Una nuova primavera araba, o una definitiva era glaciale?

L’assassinio del leader dell’opposizione tunisina Chokri Belaid ha suscitato profonda emozione, e centinaia di migliaia di persone sono scese in piazza per manifestare contro il governo sostenuto dal partito islamista Ennahda, accusandolo di essere il mandante politico.
Il primo ministro Jamadi Jebali ne ha a sua volta preso le distanze, e sta cercando di costituire un governo tecnico. Una mossa che ha spinto Ennahda a scendere a sua volta in piazza: gli slogan contro il “traditore” e le richieste di morte nei confronti dei leader degli altri partiti si sono sprecati.
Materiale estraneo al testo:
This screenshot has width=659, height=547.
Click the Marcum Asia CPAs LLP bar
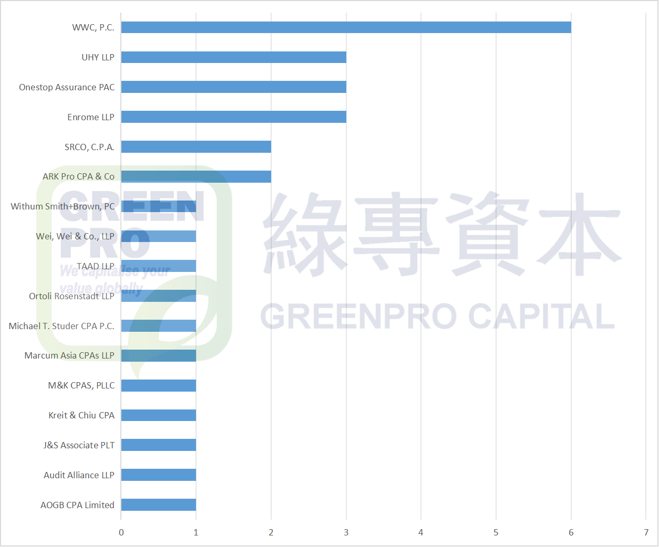(158, 355)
Nel frattempo continuano le proteste anche in Egitto. Dove le donne che manifestano sono oggetto di un numero crescente di insulti e di molestie sessuali: gli stupri sono stati addirittura giustificati da un leader islamico, e si è dunque dovuta costituire una rete di volontari (i Tahrir Bodyguards), muniti di caschetto e giacchetta fosforescente, per proteggere la componente femminile dei raduni. Il presidente Mohamed Morsi, dei Fratelli Musulmani, è sempre più in difficoltà. In settimana si è addirittura visto con il presidente iraniano Mahmoud Ahmadinejad.
Un’internazionale integralista è alle porte? Se si tiene presente anche la crescente influenza dei gruppi ultra-islamisti salafiti in tutto il Maghreb, il timore è più che giustificato. Ma gli avvenimenti degli ultimi mesi hanno mostrato che, sia pur confusamente, in tutto il mondo arabo stanno spontaneamente venendo alla luce sentimenti laici e democratici.
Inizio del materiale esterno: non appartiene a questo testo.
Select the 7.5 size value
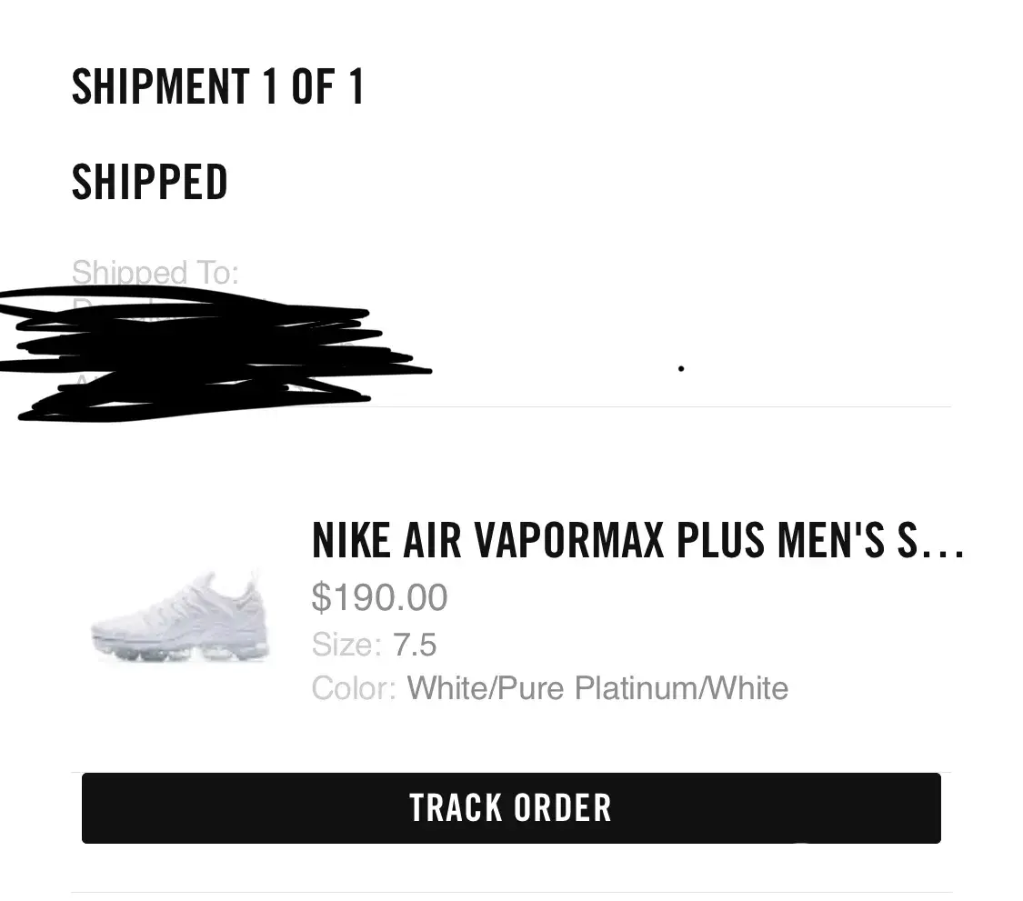The image size is (1023, 901). point(415,646)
Non è quindi detto che l’esperienza della primavera araba debba necessariamente concludersi come nel 1979 in Iran. I paesi occidentali, se credono nell’universalità dei diritti umani, possono fare la loro parte. Non certo imponendo democrazia e laicità manu militari: già mandare precisi segnali attraverso la diplomazia potrebbe però sortire qualche effetto, visto che la zona è in balìa di una crisi economica assai grave, e i governi islamisti potrebbero quindi essere costretti a tenere in maggior considerazione i problemi esistenziali della popolazione, più che quelli religiosi.
Ma anche i cittadini possono fare la loro parte. Il turismo costituisce una parte importante delle entrate tunisine ed egiziane. Scegliere altre mete rappresenta a sua volta un piccolo ma importante segnale.